The First Minister of Scotland, Nicola Sturgeon, attended a vigil for Shah, together with 500 other people. The Ahmadiyya community issued a statement about the murder that read: "In any society, all members of the public have a right to safety and it is up to the Government and police to protect members of the public as best they can. In this context it is up to the Government to root out all forms of extremism and the Ahmadiyya Muslim Community has been speaking about the importance of this for many years." The Ahmadiyya community then conducted an anti-extremism campaign in Scotland. Representatives from the Sikh, Jewish and Christian communities attended the launch of the campaign and invitations were extended to the Glasgow Central Mosque and the Muslim Council of Scotland. The Guardian reported that both the Mosque and the Council declined the invitations "at the last minute" with apologies.

===Victim===
Asad Shah was 40 and was born in Rabwah, Pakistan. He moved to Scotland from Pakistan in 1998 and was granted asylum. He was a shopkeeper in Shawlands, Glasgow.

===Murderer===
Tanveer Ahmed is a Sunni Muslim who was working as an Uber minicab driver and lived in Bradford, and like Shah had migrated to Britain from Pakistan. He was aged 32 at the time of his conviction. On 7 July 2016, he admitted murder. On 9 August 2016, he was sentenced to life imprisonment with a minimum of 27 years in the High Court in Glasgow by Judge Lady Rae.

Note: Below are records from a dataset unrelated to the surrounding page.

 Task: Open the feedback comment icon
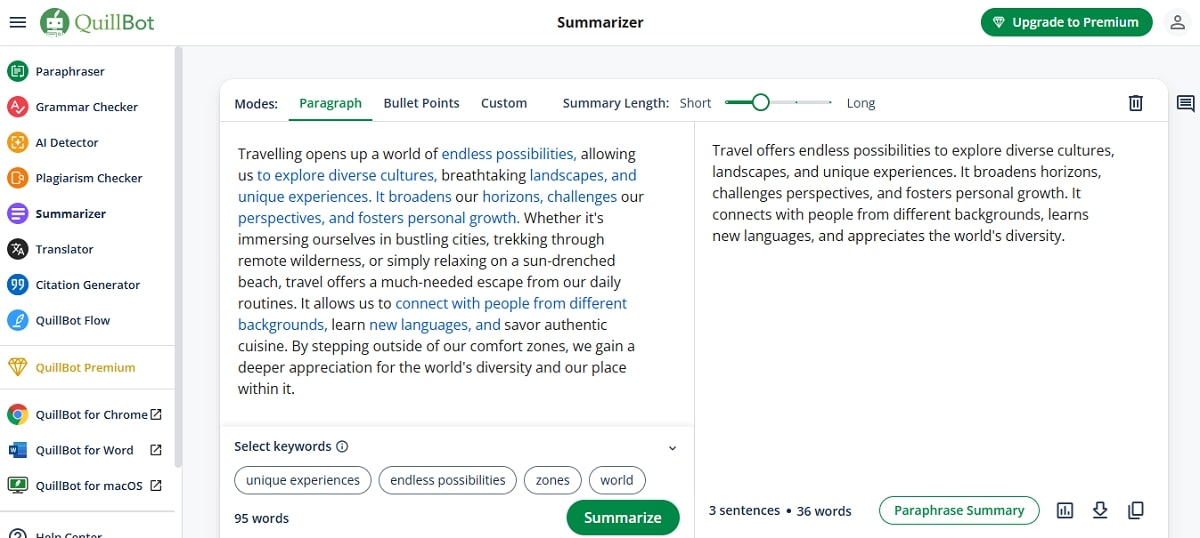point(1185,103)
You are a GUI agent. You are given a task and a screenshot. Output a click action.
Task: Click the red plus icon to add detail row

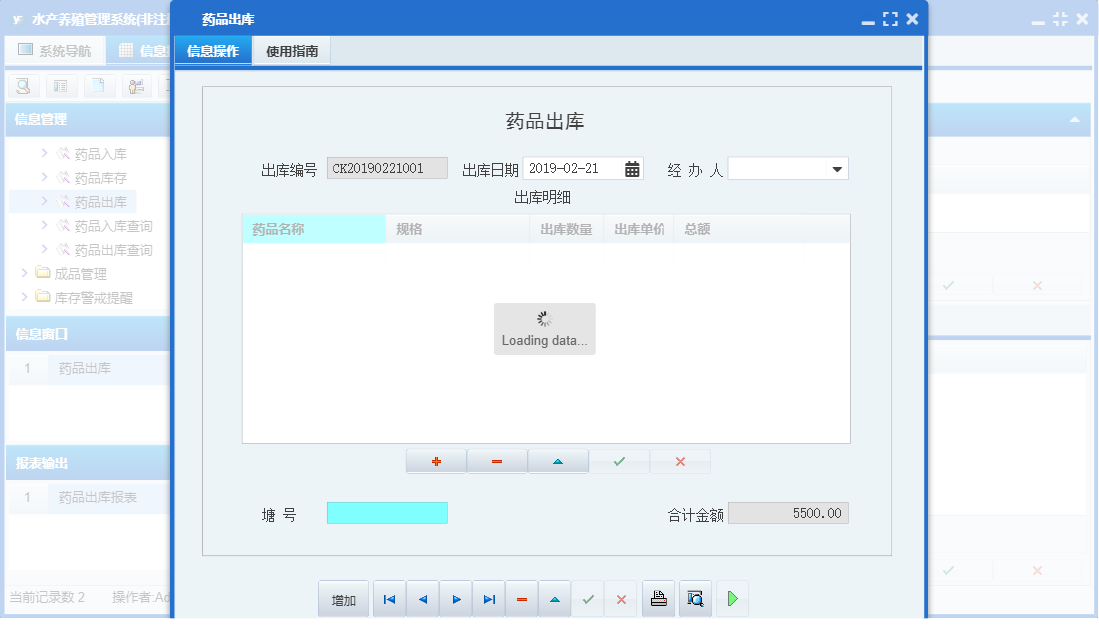(x=436, y=461)

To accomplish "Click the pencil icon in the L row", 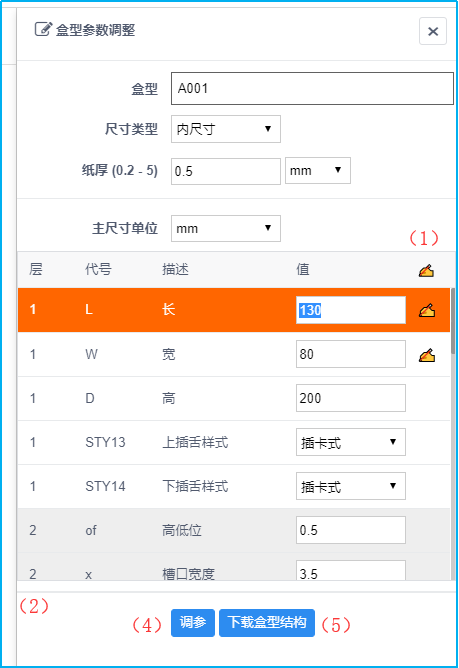I will click(x=427, y=311).
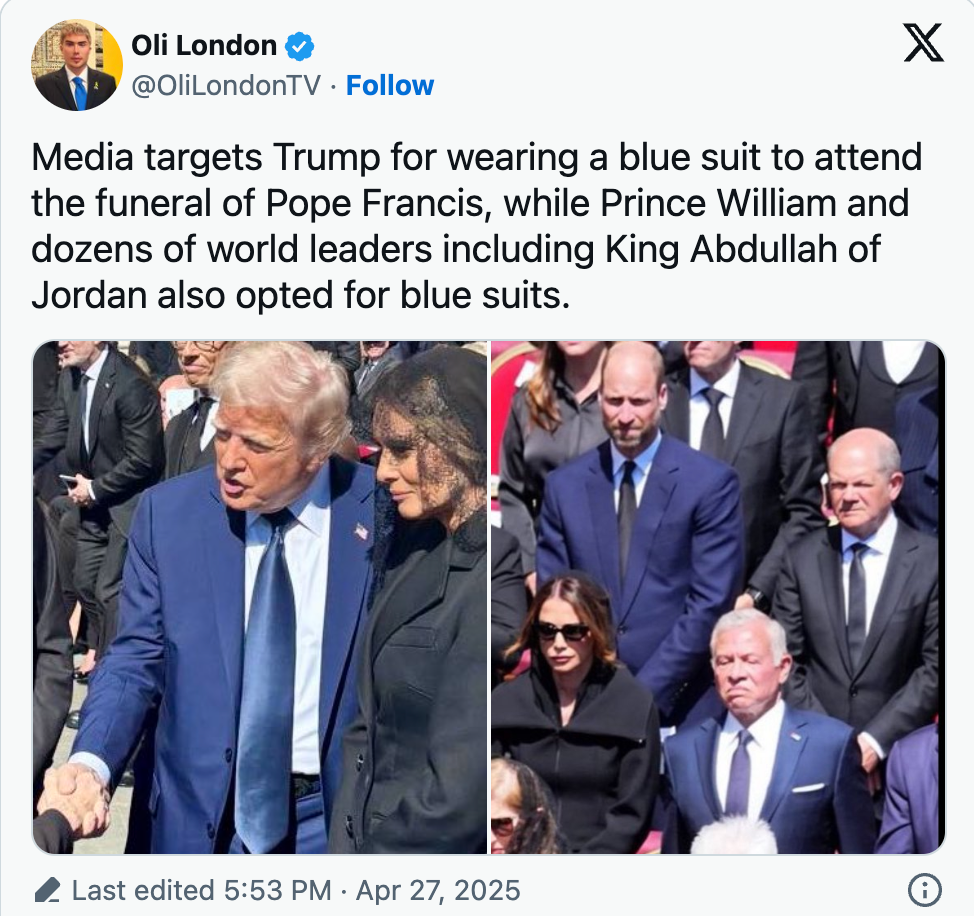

The judge said Shah was regarded by those who knew him as a "peaceful and peace-loving man and family man who went out of his way to show respect for those of any faith." She said his murder was an "appalling display of merciless violence" and told Ahmed that he was responsible for the "barbaric, premeditated and wholly unjustified killing of a much loved man who was a pillar of the local community."

On hearing his sentence, the killer shouted: "Muhammad is the prophet, he is the only one." His supporters in the public gallery chanted back to show their solidarity.

==Review of legislation==
Lord Advocate James Wolffe formally recommended a review of legal standards governing crimes aggravated by religious prejudice as a result of this murder.